La decisione dei giudici di secondo grado

Cronaca
Taranto sabato 16 marzo 2019
di La Redazione
La Corte d'Appello di Taranto
La Corte d'Appello di Taranto © Tbs

Sconto di pena nel processo in Appello per Vito C., 33enne di Laterza condannato in primo grado a undici anni e quattro mesi per l’omicidio dell’ex suocero.

I giudici di secondo grado gli hanno inflitto una condanna a dieci anni e mezzo. Il procuratore generale aveva chiesto la confernma della pena. Vito C. è stato difeso dagli avvocati Egidio Albanese e Vanni Pizzulli. Il giovane nel 2012 accoltellò il padre della sua ex convivente minorenne, il quale morì un anno dopo l’aggressione. La sentenza in Appello per Vito C., che è stato condannato in primo grado dal gup con il rito abbreviato è arrivata nella serata di ieri. La sera del 18 agosto del 2012 il giovane accoltellò i genitori e uno zio della sua ex convivente, una 17enne con la quale poco prima aveva litigato.

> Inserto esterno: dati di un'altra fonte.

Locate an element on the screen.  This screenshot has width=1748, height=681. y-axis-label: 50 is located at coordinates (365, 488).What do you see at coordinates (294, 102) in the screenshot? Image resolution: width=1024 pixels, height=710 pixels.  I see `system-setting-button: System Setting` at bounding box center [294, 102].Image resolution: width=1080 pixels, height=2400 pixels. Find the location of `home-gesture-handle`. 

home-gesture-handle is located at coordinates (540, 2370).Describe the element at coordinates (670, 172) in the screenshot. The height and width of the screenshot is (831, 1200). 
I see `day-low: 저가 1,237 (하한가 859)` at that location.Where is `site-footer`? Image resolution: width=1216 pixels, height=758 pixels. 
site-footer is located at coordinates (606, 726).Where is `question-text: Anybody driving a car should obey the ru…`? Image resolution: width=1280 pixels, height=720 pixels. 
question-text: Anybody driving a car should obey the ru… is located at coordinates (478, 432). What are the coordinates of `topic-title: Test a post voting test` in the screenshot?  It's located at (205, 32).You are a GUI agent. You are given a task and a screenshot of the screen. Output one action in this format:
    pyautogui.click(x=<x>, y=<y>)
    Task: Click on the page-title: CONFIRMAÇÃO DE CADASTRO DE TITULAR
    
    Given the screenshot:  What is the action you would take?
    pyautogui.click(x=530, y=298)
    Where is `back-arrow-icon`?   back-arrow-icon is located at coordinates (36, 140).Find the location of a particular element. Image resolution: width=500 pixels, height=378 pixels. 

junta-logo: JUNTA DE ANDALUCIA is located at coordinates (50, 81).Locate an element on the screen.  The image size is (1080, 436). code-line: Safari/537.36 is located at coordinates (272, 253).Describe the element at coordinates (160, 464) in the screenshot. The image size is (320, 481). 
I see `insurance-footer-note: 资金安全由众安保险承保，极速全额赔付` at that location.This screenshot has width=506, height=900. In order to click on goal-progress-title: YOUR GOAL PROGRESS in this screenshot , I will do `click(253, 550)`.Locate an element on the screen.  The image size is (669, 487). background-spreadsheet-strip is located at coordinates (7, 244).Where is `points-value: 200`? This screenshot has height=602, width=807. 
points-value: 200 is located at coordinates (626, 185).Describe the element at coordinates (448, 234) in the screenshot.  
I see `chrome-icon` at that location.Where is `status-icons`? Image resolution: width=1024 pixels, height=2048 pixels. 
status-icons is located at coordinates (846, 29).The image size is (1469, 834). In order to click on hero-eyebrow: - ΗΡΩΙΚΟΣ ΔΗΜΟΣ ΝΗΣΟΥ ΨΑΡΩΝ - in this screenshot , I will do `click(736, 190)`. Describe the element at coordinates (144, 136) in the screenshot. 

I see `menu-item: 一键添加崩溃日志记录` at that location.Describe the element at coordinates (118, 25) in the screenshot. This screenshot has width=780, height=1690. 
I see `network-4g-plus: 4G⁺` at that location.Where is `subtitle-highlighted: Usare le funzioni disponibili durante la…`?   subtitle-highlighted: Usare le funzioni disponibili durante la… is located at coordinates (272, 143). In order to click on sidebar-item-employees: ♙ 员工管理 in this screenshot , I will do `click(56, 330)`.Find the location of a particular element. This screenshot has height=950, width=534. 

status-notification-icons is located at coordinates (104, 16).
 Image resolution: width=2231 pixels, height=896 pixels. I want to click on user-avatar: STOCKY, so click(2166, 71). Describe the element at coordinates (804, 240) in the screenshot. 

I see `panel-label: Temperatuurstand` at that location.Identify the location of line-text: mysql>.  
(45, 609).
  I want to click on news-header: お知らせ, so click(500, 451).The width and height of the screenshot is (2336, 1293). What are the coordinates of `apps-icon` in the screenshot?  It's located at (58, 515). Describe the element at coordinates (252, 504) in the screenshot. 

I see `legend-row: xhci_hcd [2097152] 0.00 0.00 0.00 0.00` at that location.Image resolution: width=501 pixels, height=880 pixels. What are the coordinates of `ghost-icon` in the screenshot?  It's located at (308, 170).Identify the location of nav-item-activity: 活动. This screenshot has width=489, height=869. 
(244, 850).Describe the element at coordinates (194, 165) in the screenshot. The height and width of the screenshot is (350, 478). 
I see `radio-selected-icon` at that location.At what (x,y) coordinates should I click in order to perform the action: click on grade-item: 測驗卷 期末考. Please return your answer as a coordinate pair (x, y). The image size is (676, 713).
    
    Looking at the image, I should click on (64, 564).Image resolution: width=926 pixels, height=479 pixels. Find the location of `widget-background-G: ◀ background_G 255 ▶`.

Fu arrestato dai carabinieri per tentato omicidio e lesioni personali aggravate. I tre feriti furono ricoverati in prognosi riservata all’ospedale Ss. Annunziata. Il padre della ragazza fu colpito con diverse coltellate. Dopo lunghi ricoveri in ospedale morì il 14 settembre del 2013 al Miulli di Acquaviva delle Fonti. La sera del 18 agosto del 2012 la ex e una cugina si trovavano nel centro abitato di Laterza per assistere al concerto di una cantante napoletana quando Vit C. si avvicinò tentando con una scusa di attirare la ragazza in una strada isolata per chiarire vecchie questioni che erano state lasciate in sospeso. La giovane respinse l’invito e fu aggredita. La 17enne, impaurita, informò dell’accaduto i suoi genitori e uno zio, che la raggiunsero per prestarle soccorso e riaccompagnarla a casa.

Mentre percorrevano via Roma incontrarono il giovane che li accoltellò. I carabinieri successivamente rintracciarono e arrestarono il responsabile del ferimento. I familiari del padre della ragazza sono rappresentati dall’avvocato Maurizio Besio. Il pubblico ministero Maurizio Carbone nel processo di primo grado ha contestato a Vito C. anche il reato di lesioni personali gravi nei confronti dell’ex suocera e dello zio e il porto di coltello di genere vietato.